▶ _ACTIVITY_:
After the line containing "Task: Open the", copy nothing more; up to and including it, copy every line of the listing exactly from the first, leaving out the pictures.

START THE INPUT

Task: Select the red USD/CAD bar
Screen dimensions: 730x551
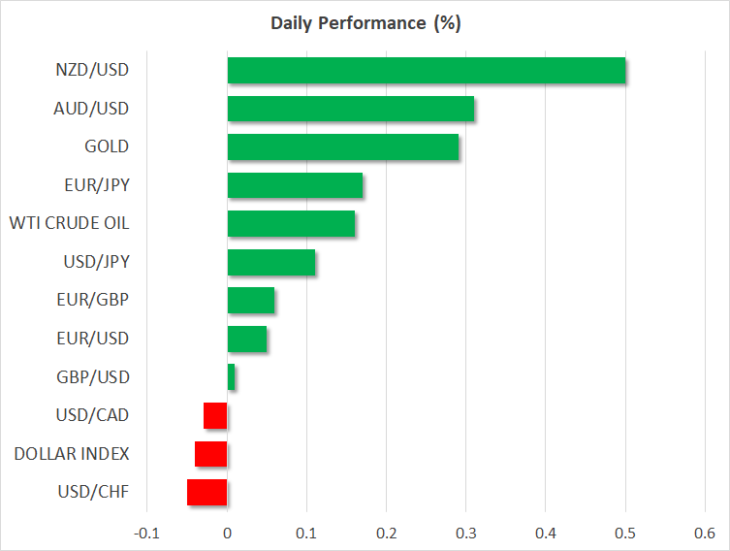Action: point(215,416)
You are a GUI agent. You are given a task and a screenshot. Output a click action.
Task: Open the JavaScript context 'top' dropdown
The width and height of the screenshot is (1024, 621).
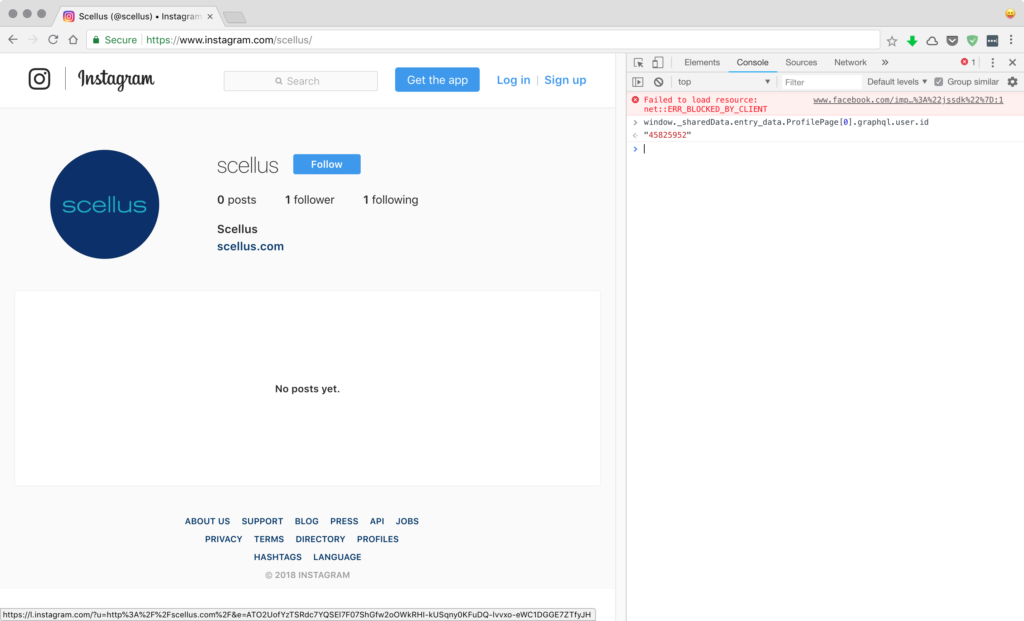[724, 82]
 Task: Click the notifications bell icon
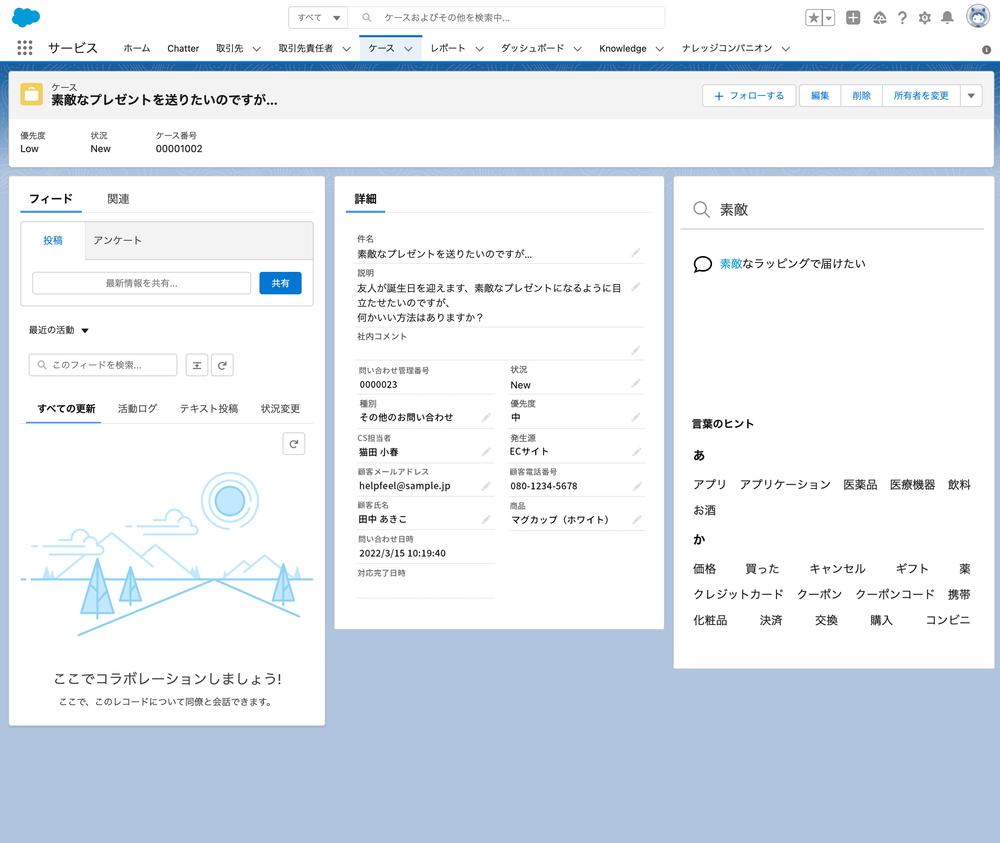[x=947, y=18]
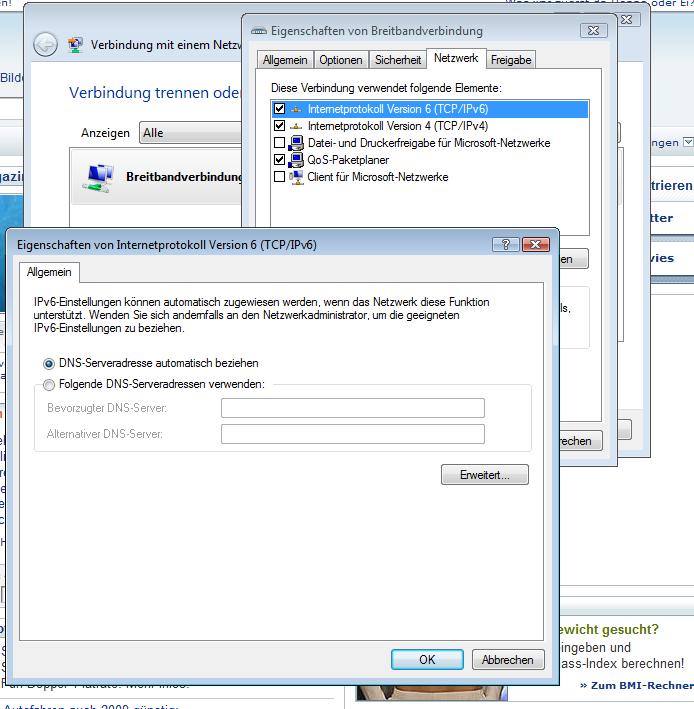Open the Anzeigen Alle dropdown
Viewport: 694px width, 709px height.
tap(191, 133)
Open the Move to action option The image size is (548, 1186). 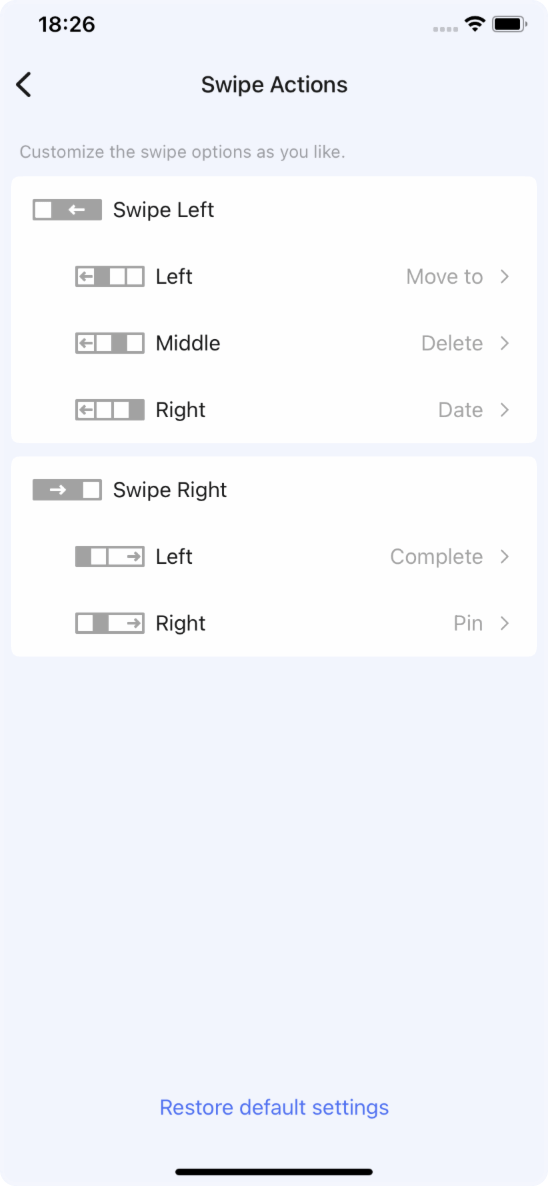click(x=444, y=277)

END THE INPUT

▶ _OUTPUT FOR THIS TASK_:
Task: Select the red USD/CAD bar
Screen dimensions: 730x551
Action: point(215,416)
You are a GUI agent. You are given a task and a screenshot. Output a click action.
Task: Open the JavaScript context 'top' dropdown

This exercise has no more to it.